Deixaram-lhe impressa a memória esvanecente. Ninguém lhe lembra os passos ou o
rosto. A sua memória foi-se com o sol quedado de ontem ou mil sóis quedados de
há séculos atrás. E eu passo.
Nas ruas aonde passo, há pedras desgastadas de ver os pés de
mil homens que se fizeram em milhões de pedaços de nada. Piso-as e sou mais
uma. Não tenho nome nem identidade. Pelas ruas aonde passo passaram outros que,
como eu, também não o tinham.
Aprendo, a andar pelas ruas, que não importa quem sou.
Andando, caminho rumo ao esquecimento, deixando as fachadas das casas cruas e
as pedras cinzentas do chão. A imortalidade não é de quem passa nas ruas. Mas
não faz mal. Não quero ser imortal. Imagino que uma vida basta para quem não
faz mais do que ir, sem rosto, em passos firmes sem nome.

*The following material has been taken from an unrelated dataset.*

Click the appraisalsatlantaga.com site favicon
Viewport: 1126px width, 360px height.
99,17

Nas ruas onde hoje passo, passaram nobres e plebeus,
doutores e sem abrigo. Passaram poetas e gentes sem inspiração. Pisaram pedras
igualmente gastas. Todas encardidas e sujas. A rua não se fez melhor para
ninguém.
Caminhando, imagino os seus rostos. Rostos fictícios, uns
pintados de pó de arroz, outros de fuligem. Imagino-lhes as roupas caras e os
trapos. Dou por mim a cumprimentá-los com acenos de mão e anuências leves. E a
rua deserta. Mas para mim não.
Pelas ruas aonde passo, já passaram outros. Não sei quem
eram ou se eram alguém. Mas passaram, nesta rua aonde passo. Partiram. Alguns
morreram. Outros estão em casa, à espera de morrer. Outros não querem morrer.
Mas a rua já os matou. Matou-os a todos, num auto de fé onde arderam as
memórias. Matou-os porque não precisa deles para ser rua.

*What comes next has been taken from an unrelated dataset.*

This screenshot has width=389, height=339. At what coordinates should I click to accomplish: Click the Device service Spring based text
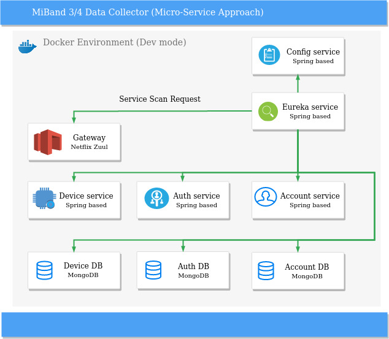click(86, 205)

Passo. A rua onde passo não o sabe. Mas passo, rumo ao
esquecimento de mim. E vou olhando aqueles que, como eu, passam.
Quero perguntar-lhes se sabem que não são ninguém. Se sabem
que vão morrer, deixando a rua impávida e serena. Mas as perguntas perturbam as
pessoas. As pessoas já não sabem responder ao que causa incómodo nas paredes do
estômago e nas entranhas da alma.
Calo as perguntas. Levo-as comigo. Não sei aonde vou. Mas a
cada passo, deixo o que eu fui. Se fui alguém além do que sou. Se sou alguém
além do nada ao qual a rua me condena.